### Request
Collect every line of the listing below that contains the string "screenshot".

- - -

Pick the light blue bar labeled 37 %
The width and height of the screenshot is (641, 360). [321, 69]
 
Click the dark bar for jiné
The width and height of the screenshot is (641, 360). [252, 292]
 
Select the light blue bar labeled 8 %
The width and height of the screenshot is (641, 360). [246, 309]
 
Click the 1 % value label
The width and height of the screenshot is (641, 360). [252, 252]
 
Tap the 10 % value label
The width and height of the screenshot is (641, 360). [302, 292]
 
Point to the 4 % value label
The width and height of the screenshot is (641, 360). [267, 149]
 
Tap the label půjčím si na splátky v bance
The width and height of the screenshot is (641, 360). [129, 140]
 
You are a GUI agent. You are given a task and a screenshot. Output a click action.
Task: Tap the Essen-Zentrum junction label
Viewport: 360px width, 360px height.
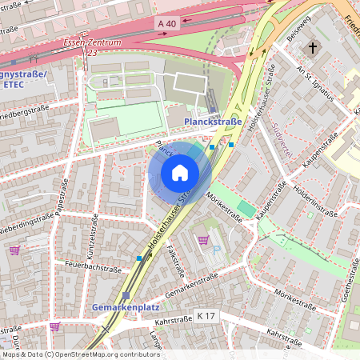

- - -

### Result of the exercise
The width and height of the screenshot is (641, 360). [321, 69]
The width and height of the screenshot is (641, 360). [252, 292]
The width and height of the screenshot is (641, 360). [246, 309]
The width and height of the screenshot is (641, 360). [252, 252]
The width and height of the screenshot is (641, 360). [302, 292]
The width and height of the screenshot is (641, 360). [267, 149]
The width and height of the screenshot is (641, 360). [129, 140]
You are a GUI agent. You are given a task and a screenshot. Output a click action.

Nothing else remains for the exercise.